_ACTION ITEM_:
Each line from the one containing "This screenshot has height=738, width=1646." to the end of the entries below is to be set down exactly; the pictures are not.

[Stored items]
● ● ● ● ● ● ●

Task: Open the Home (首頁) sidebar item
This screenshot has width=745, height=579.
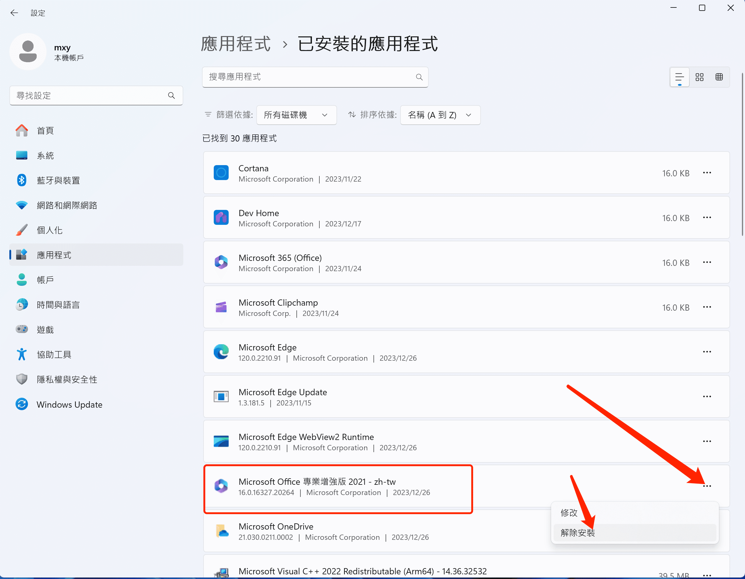Action: point(45,131)
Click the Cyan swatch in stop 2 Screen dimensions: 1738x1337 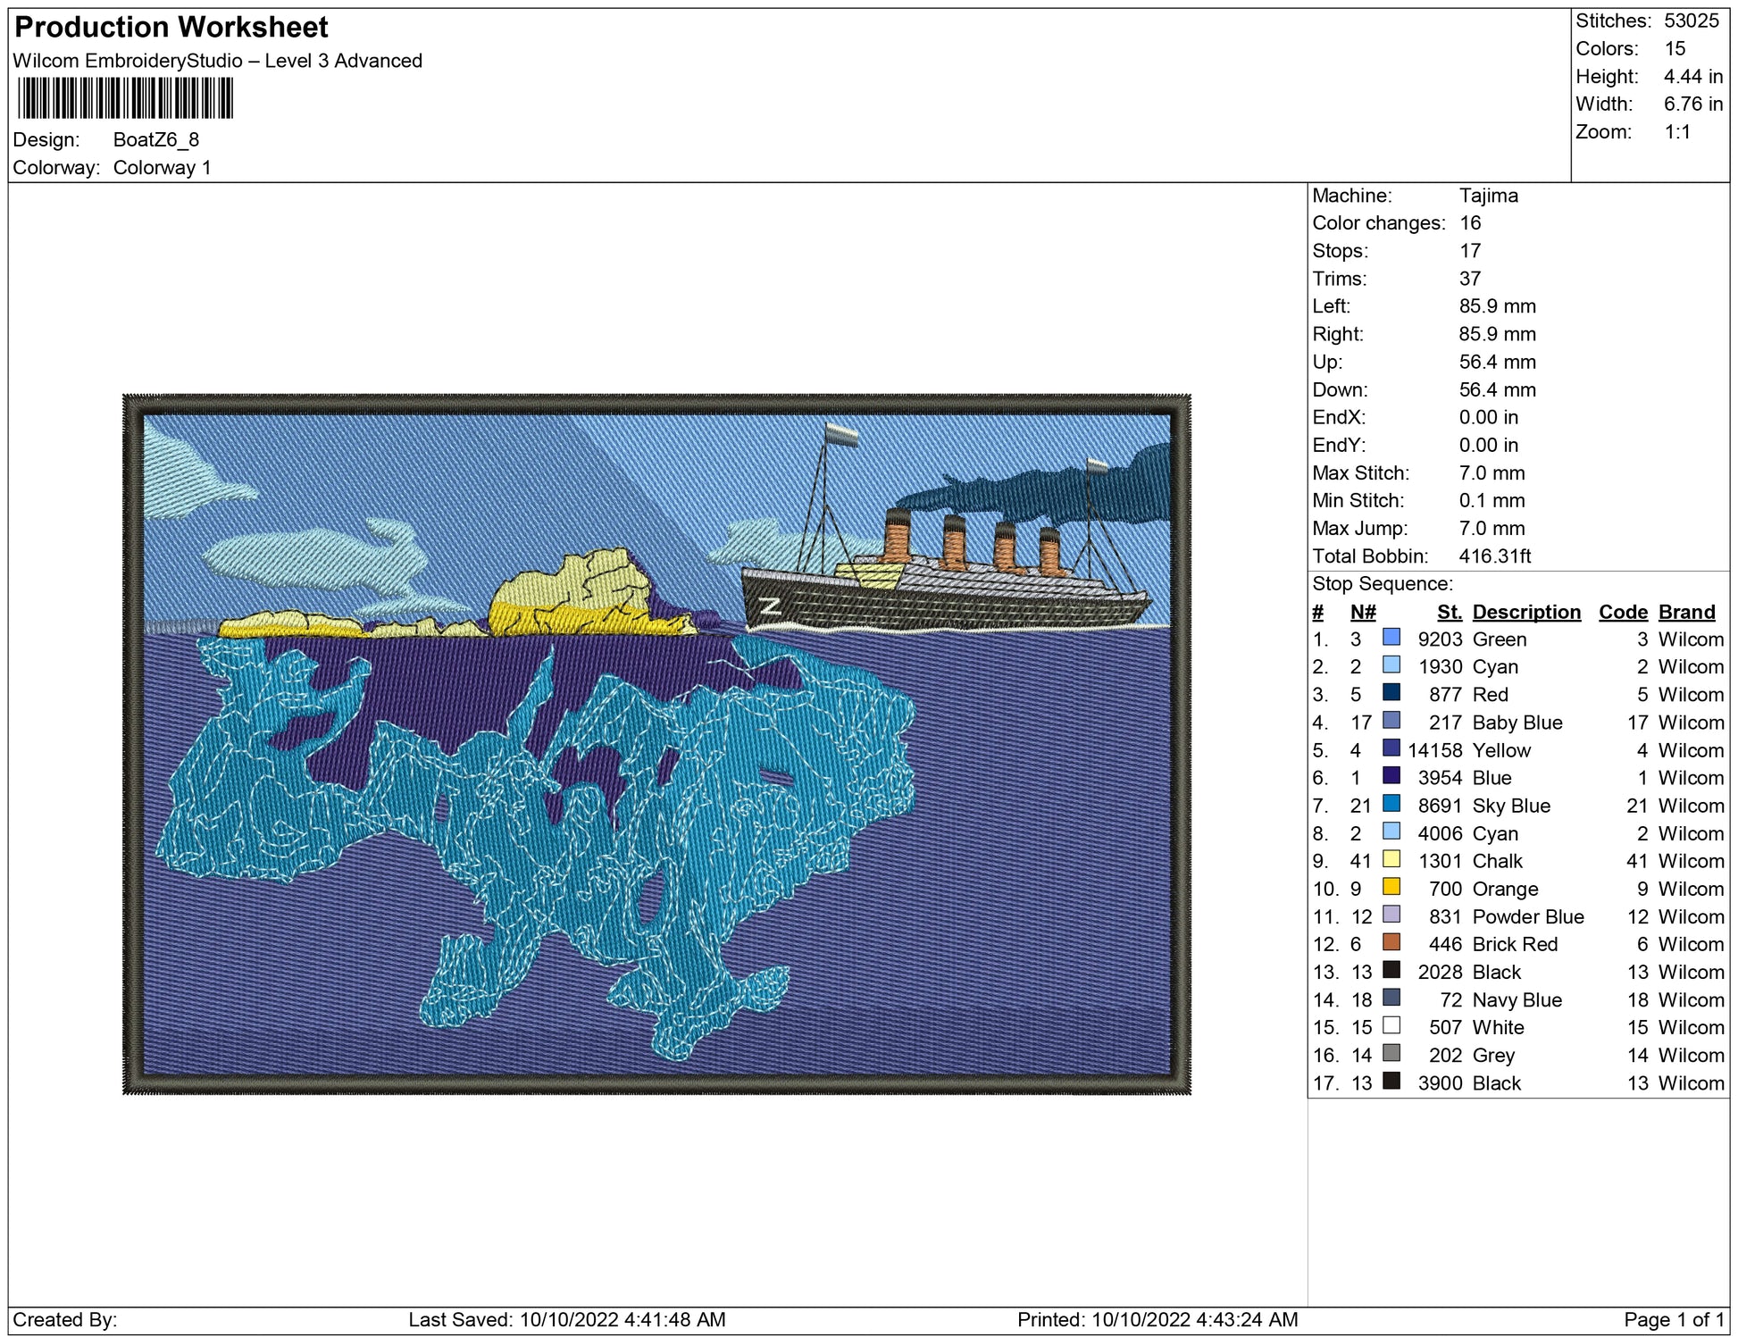pyautogui.click(x=1391, y=664)
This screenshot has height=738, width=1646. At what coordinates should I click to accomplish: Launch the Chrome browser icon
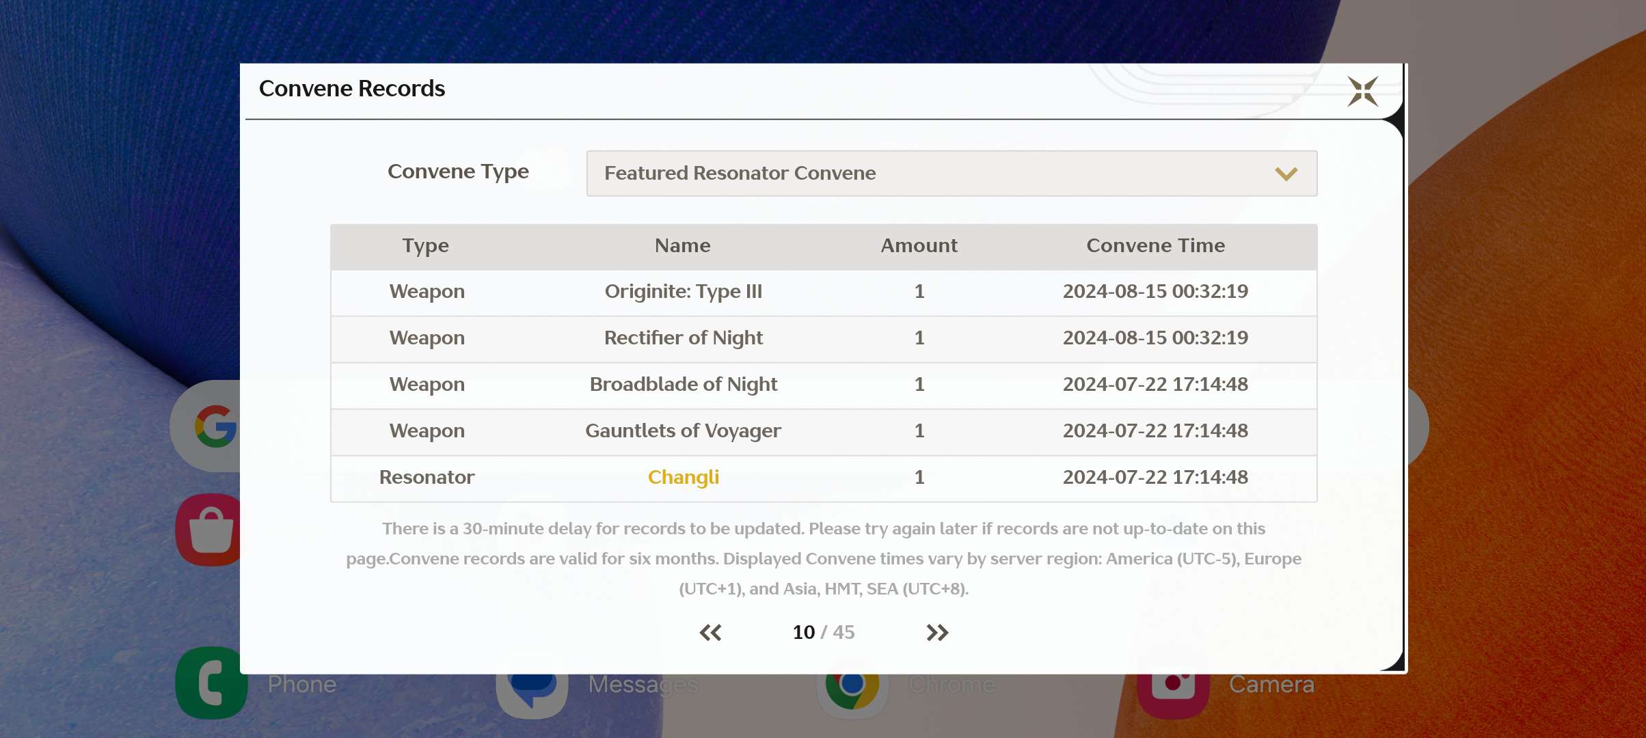tap(852, 692)
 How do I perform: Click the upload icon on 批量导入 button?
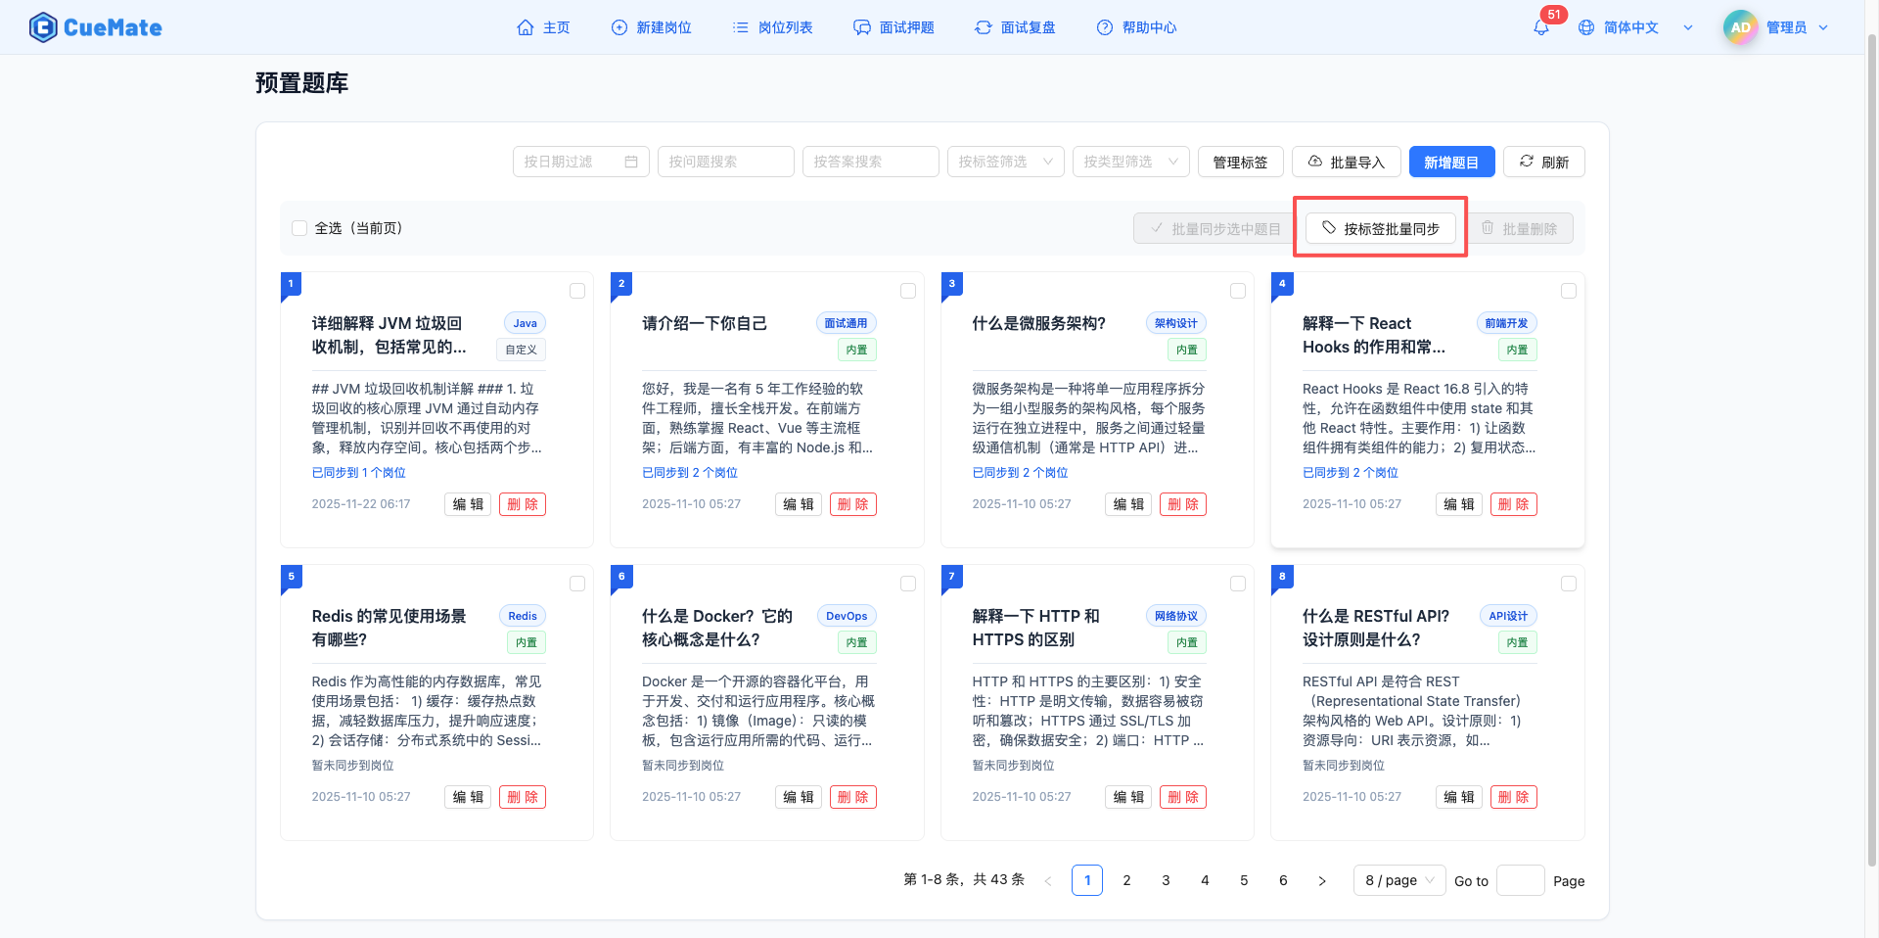[1316, 162]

● ● ● ● ● ● ●

_EXPECTED ANSWER_:
This screenshot has height=738, width=1646. At what coordinates should I click to accomplish: Launch the Chrome browser icon
tap(852, 692)
 How do I perform: Click the upload icon on 批量导入 button?
[1316, 162]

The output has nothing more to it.